Defining holiness, she draws from pastor John Stott, theologian J.I. Packer and Anglican Bishop J.C. Ryle. While Scriptural and theological sources provide the foundation for her thinking, Stiller is unfailingly humane. She’s fun. She’s honest. She asks of herself, “Where, O God, has my heart wandered off to now? On what deck of the cruise ship will I find it this time?  It is a wandering old dog of a heart. I will go and retrieve it and carry it back to its rightful place—in your arms” (60). 

One of the great strengths of Holiness Here is the pitch-perfect symbiosis between Stiller’s content and writing.  Her choice of words and anecdotes echoes the holiness she writes about.  She uses herself and experiences of her life and shared ministry, but she never spotlights herself; she puts herself in the service of holiness. Another strength is Stiller’s pace. She walks her reader into an understanding of holiness slowly but substantively; she calmly builds on each chapter, all while leading us into those more challenging times of seeing holiness —sickness, loss, death. She gives us tools we didn’t realize we were acquiring.

Lastly, these chapters are full of one and two sentence spiritual treasures, so unobtrusive but so wise, “Our ordinariness does not mean we are not holy. It means we are eligible” (27).  “And so our job then is not to find our resentment delicious, but to be aware of it and how ridiculous we can be, and repent” (84).  “We are reminded also that the church itself is holy, and that it really is quite something to be told we are holy too, no matter how we feel about it on that very morning” (114). “We can do the work God has called us to do because of the work that God is already doing inside us and in the world” (136).
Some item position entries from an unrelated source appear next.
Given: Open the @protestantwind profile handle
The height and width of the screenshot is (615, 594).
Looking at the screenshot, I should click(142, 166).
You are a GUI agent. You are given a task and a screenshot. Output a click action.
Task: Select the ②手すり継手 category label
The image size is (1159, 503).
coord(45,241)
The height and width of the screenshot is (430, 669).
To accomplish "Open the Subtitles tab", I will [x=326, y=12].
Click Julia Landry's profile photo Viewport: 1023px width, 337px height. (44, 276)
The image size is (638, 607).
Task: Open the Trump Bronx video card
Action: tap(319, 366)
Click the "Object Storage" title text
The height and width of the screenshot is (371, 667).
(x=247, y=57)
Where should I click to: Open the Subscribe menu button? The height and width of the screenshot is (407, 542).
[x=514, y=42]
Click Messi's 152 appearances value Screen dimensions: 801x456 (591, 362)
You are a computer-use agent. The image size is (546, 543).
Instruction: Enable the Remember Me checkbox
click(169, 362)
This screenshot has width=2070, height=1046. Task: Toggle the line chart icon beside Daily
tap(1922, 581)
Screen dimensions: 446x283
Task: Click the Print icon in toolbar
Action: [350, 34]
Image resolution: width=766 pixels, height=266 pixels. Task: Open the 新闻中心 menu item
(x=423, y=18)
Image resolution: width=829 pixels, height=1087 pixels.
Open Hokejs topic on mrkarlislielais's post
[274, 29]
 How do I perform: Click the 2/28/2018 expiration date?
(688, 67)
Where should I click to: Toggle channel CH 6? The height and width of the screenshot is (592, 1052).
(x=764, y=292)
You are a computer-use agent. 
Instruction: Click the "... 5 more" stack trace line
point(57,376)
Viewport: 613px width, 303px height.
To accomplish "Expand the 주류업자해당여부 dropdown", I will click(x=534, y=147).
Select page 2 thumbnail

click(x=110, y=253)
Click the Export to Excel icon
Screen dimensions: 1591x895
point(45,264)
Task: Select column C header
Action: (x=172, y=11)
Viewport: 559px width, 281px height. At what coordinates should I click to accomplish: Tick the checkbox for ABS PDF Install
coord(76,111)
I was sitting in church last Sunday and a young girl with Downs Syndrome ran into the sanctuary to find her mother mid-sermon. Her eyes were teary and shoulders shaking. Her mother is a beautiful woman—elegantly dressed and coiffured—and she received her daughter as if she was the luckiest person in the sanctuary, gently wiping the tears, not worrying they were making a bit of noise, cuddling her daughter’s face, cozying her in for a snuggle on the pew.  That’s holiness, I thought to myself. The sermon was excellent but that mother’s cherishing said infinitely more to all of us.

Julie Lane-Gay

Julie Lane-Gay is a writer and editor in Vancouver, British Columbia. She is an avid gardener and trained horticulturist who writes for garden magazines in the US and Canada. She is also the Senior Editor of CRUX, Regent College's journal of thought and opinion and a Catechist at her Anglican church. She is the author of The Riches of Your Grace:Living in the Book of Common Prayer,(IVP,2024).